_WRITTEN EXERCISE:_ Carry on the interview with Djamboulat Souleimanov from its last line.

_DOCUMENT SEGMENT:_

‘Russia’s Liberal Opposition is Putin’s Soft Power in Europe.’ An Interview with Djamboulat Souleimanov, Leader of the Chechen National Liberation Movement United Force
He is hard to miss in the corridors of the Palace of Europe in Strasbourg. Djamboulat Souleimanov — a scholar-linguist, philologist, and historian who was compelled to take up arms in two Chechen wars for independence — today wages a no less important struggle: in the chambers of PACE, in the offices of European delegations, and in the public arena. He leads the Chechen national liberation movement United Force (“Yedyna Syla”), heads the only political organization of Chechens in France, “Bart-Marsho” (“Unity and Freedom”), and currently represents the interests of 22 subjugated peoples of Russia before European institutions. We met to speak about what is usually avoided in the “grand” political discussions about Russia: the future after Putin, the hidden imperial ambitions of the so-called liberal opposition, and why decolonization is not an abstract theory but the only path to genuine peace.
Dmytro Yagunov: Djamboulat, I will begin with a question that seems simple but is actually extremely complex. When you hear the phrase “the future of Russia” — what do you imagine? What does that image look like to you?
Djamboulat Souleimanov: I see not one future but several possible scenarios. The first — and the most dangerous — is that Russia remains within its current borders, only the political leadership changes, and it continues its imperial policy in a softer form. This is precisely what is being offered to us today under the guise of a “democratic” opposition. The second — which I consider the most honest — is decolonization: recognition of every people’s right to determine its own destiny. If peoples can, without any pressure and without fear of bloody consequences, become independent nations, then perhaps some of them will voluntarily choose to remain within some kind of union — but on equal terms. The third scenario — gradual transformation with genuine federalization and recognition of peoples’ rights — is in principle impossible. An empire either oppresses and expands, or it collapses; its nature allows for no third option. Therefore, until we begin to speak openly about the fact that Russia is a colonial empire, no real transformation is possible.
Dmytro Yagunov: You used the phrase “colonial empire.” This concept as applied to Russia remains controversial in European academic and political circles. How do you substantiate this thesis?
Djamboulat Souleimanov: Very simply — through facts. Take Chechnya. The first war, the second war, hundreds of thousands killed, villages and cities burned, torture, filtration camps. All of this is documented, including by the Council of Europe itself. Take Tatarstan, Dagestan, Bashkortostan — peoples that were absorbed by Muscovite expansion at various historical periods and who today have no real self-governance, no real protection of their culture and language. If this is not colonialism — then what is it? The metropole exploits the resources of the national republics, sends their inhabitants to die in wars — first in Chechnya, then in Syria, now in Ukraine — but does not recognize them as subjects of their own fate. The formal name “federation” changes nothing in substance if there is no real self-governance.
Dmytro Yagunov: PACE is currently actively promoting the so-called “anti-Putin opposition.” How do you assess their role and their true political positions?

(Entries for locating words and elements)
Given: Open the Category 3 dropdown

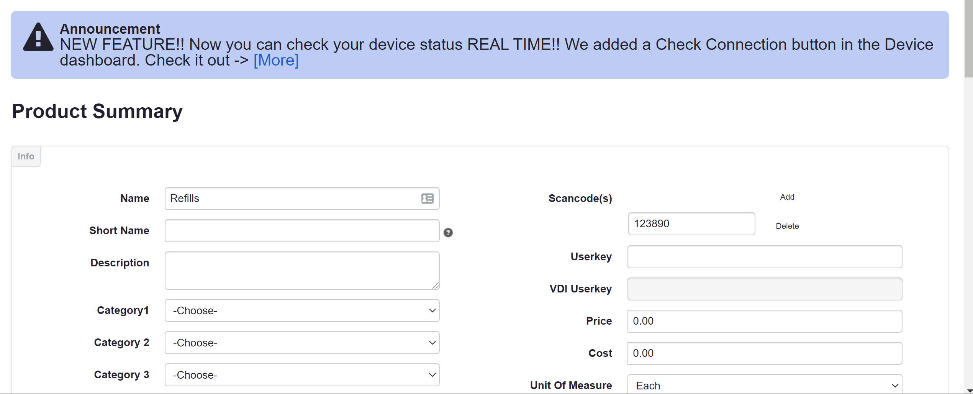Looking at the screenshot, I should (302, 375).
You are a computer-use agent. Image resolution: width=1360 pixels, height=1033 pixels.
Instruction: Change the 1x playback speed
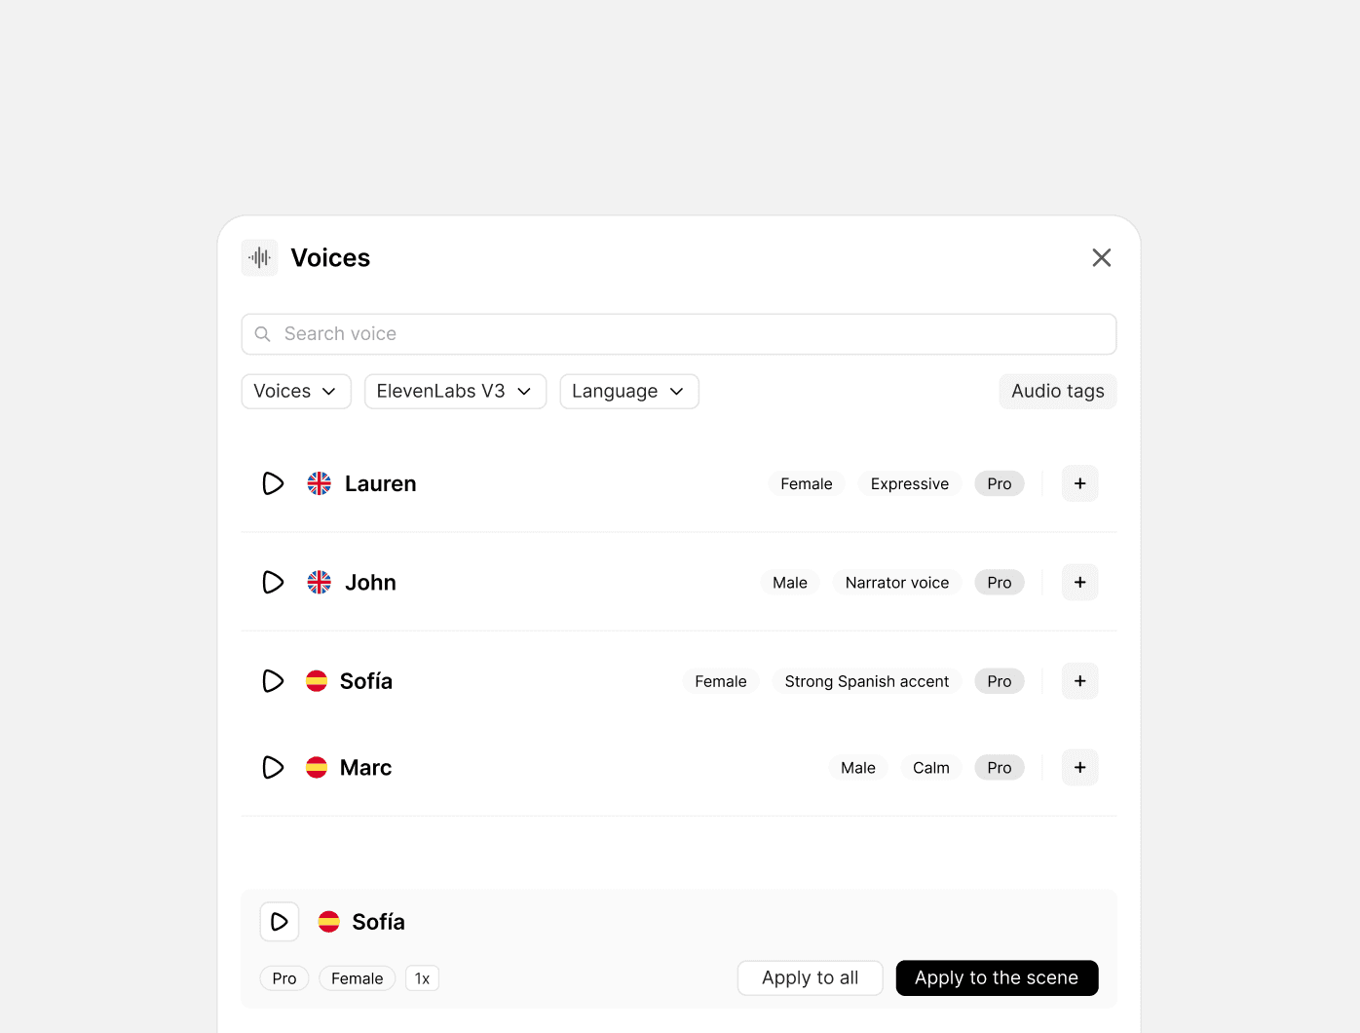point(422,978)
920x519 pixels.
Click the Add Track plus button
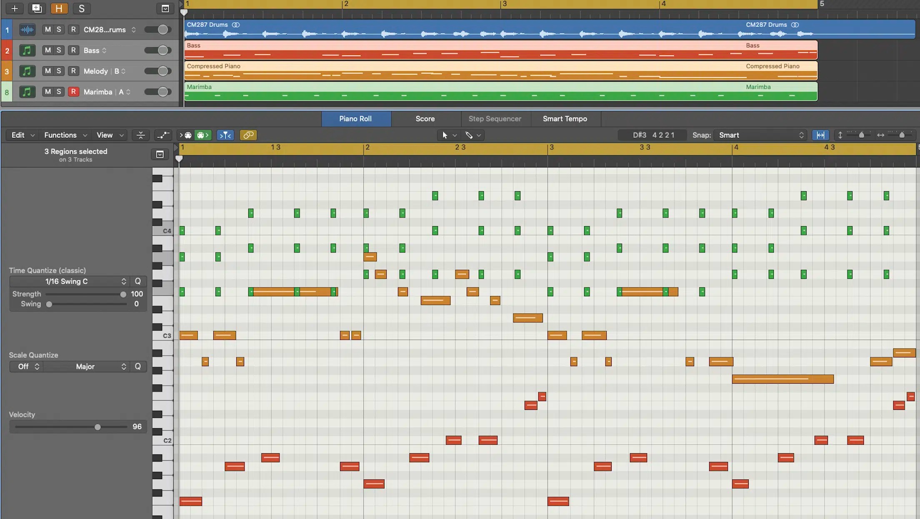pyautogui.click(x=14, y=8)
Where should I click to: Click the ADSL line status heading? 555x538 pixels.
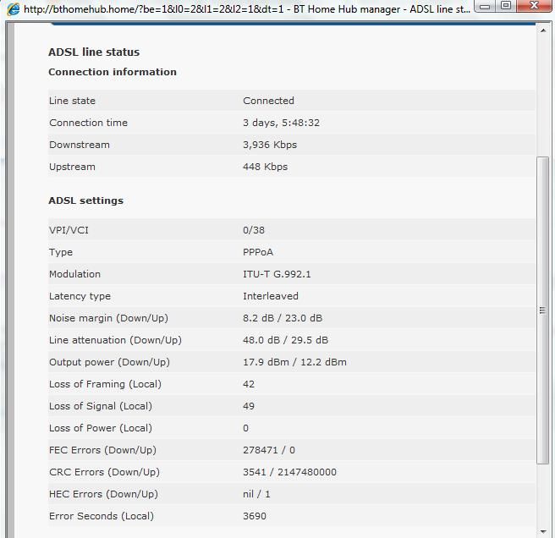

_ANSWER TO THE PROBLEM:_
Djamboulat Souleimanov: I will say it plainly: they are Putin’s soft power in Europe. I am not saying that these people consciously work for Putin — it is something else. They are carriers of the same imperial worldview, simply in a softer package. They want to remove Putin, take his place, and continue the veiled policy of Russian imperialism. Kara-Murza recently said in the French Senate that it is hard for Russians to kill Ukrainians because “we are very similar,” and that is why representatives of national minorities are taken into the army. Do you understand what lies behind this? He does not consider us — Chechens, Tatars, Dagestanis — to be full human beings. For him, we are expendable material. This is open xenophobia. And this is said by a person whom Europe receives as a symbol of “democratic Russia.”
Dmytro Yagunov: Kara-Murza was released in a prisoner exchange that required Germany to free the killer of Chechen field commander Khangoshvili. How did you experience that?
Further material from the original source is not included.